Finding my creative writing voice
This has been the hardest goal. My work is writing. As a strategic copywriter and messaging expert, my job is writing 13,000 words and editing it down to 600. It’s about clear, short, and concise. No prose. Ever.
When I work on my novel, I really struggle. Why describe how a dew drop fell off a flower petal when I could just say, “It was a misty morning”? Why indeed.
Now, this blog post is specifically about how leaving social media has helped me in various ways, so I’ll try to stay true to that topic. I have to admit, I’m hyper aware that it makes it seem like I was horribly addicted to it, and I keep fighting the urge to assure you all that I was not. Which is true. And also, irrelevant. It doesn’t matter how much I used social media in the past. The fact remains that leaving it has opened up way more space than I anticipated, therefore it impacted me more than I care to admit.
Back to writing.
If you post on social media, you agonize over what 1 to 2 sentences to say that sounds cool, thoughtful, and interesting. It’s short. Focused. Much like copywriting. That meant all the writing I was doing was short-form and highly edited.
Previously, I would sit down and try to work on my novel and flame out within ten minutes. It took so much effort to let go of the editing pen. I kept hitting the delete button, instinctively trying to find a more concise way to say something.

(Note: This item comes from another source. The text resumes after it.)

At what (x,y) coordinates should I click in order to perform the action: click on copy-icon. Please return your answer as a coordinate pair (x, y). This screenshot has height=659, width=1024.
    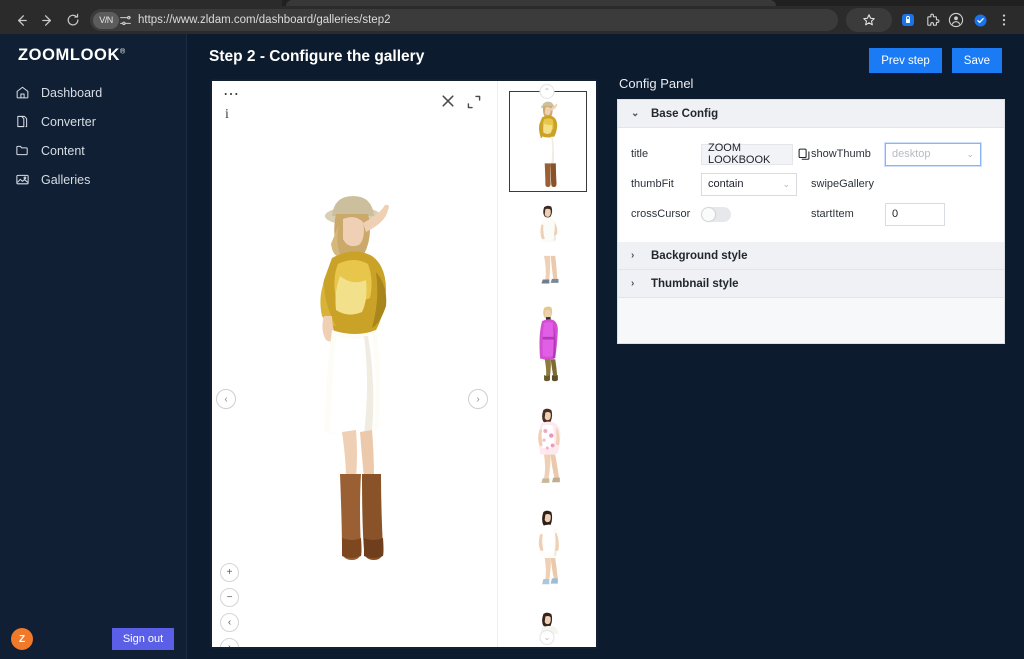
    Looking at the image, I should click on (804, 154).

Getting off the apps means that there is now only one, not two, places where I have to write in concise short-form: work. When I sit down to my beloved Freewrite Traveler (I should really get an affiliate link for this device, I could wax poetic about it all day), I can switch into prose mode.
It took me about 6 months to start feeling confident in my writing again. Funnily enough, it was while at the land over Fourth of July weekend that I felt like I finally found my voice again. It was the first quiet morning of the camping trip and we were all reading. I decided I wanted to flex my creative muscles, so I pulled out the Freewrite. I asked my friends A and C for a prompt.
“Golden raspberries in the golden hour.”
Now I’m working on a second novel and it’s flowing out of my fingertips. I feel freed.

Conclusion?
I have absolutely zero regrets completely deleting all of my social media accounts and restarting this blog (I still have LinkedIn because I have to be on that dumb platform for work).
It’s not that I’m on my phone less. I’m still on it to read my newsletters and play (a lot of) solitaire. But those activities don’t sap my emotional well dry.
It felt good to sit down to a little retrospective on my experiment and to really notice how well it went.
Maybe this will inspire someone else to take the plunge with me.